La organización de consumidores y usuarios ha realizado un estudio comparativo de precios entre el pescado fresco y el pescado envasado.
En concreto, el estudio comparativo de precios se centra en la dorada, lubina, merluza y salmón en diez cadenas de supermercados, según ha informado en un comunicado.
La OCU ha advertido de que la compra de pescado fresco, envasado y fileteado tiene un sobrecoste del 30 % respecto a si se adquiere directamente en la pescadería del mismo supermercado.
No obstante, en preparaciones más simples (como el pescado solo eviscerado o abierto) o cuando el pescado es más grande, el sobreprecio es marginal, "es decir, no merece la pena hacer cola en la pescadería si la pieza que se busca ya se vende envasada".
La progresiva sustitución del servicio de pescadería del supermercado en favor de la venta de pescado fresco ya envasado es una tendencia creciente, según la OCU.
Es un modelo "que se presenta como una mejora en eficiencia, gestión del espacio y organización del personal", pero que, a juicio de OCU, supone una transformación "profunda" de la relación entre el consumidor y uno de los alimentos "básicos" de la dieta.
La organización de consumidores señala que la compra del pescado envasado aporta "comodidad", pero no se pueden ocultar las contrapartidas que conlleva, como la "desaparición de la pescadería atendida" que reduce la capacidad del consumidor para "elegir, personalizar y recibir asesoramiento especializado".

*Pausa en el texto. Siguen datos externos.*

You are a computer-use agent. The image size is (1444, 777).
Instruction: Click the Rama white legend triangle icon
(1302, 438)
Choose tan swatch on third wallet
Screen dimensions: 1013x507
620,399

Además, explican que la estandarización del surtido "conlleva una pérdida de diversidad", haciendo que el pescado "menos habitual" —el que entra puntualmente en lonja o el que tiene precios más variables— "tiende a desaparecer cuando prima la logística frente a la proximidad y la temporalidad".
Este "empobrecimiento" de la oferta "va en contra de una alimentación variada y de opciones más económicas de pescados de temporada", según la OCU.